◆ WHAT THE TASK REQUIRES: Print, exactly as written, the line containing "You are a computer-use" and every line after it, ending with the final line of the data below.

◆ DATA PROVIDED:
##############################
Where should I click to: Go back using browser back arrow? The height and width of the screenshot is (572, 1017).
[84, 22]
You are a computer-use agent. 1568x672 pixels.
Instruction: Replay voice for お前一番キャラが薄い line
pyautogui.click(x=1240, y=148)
##############################
◆ YOUR RESPONSE:
You are a computer-use agent. 1568x672 pixels.
Instruction: Replay voice for お前一番キャラが薄い line
pyautogui.click(x=1240, y=148)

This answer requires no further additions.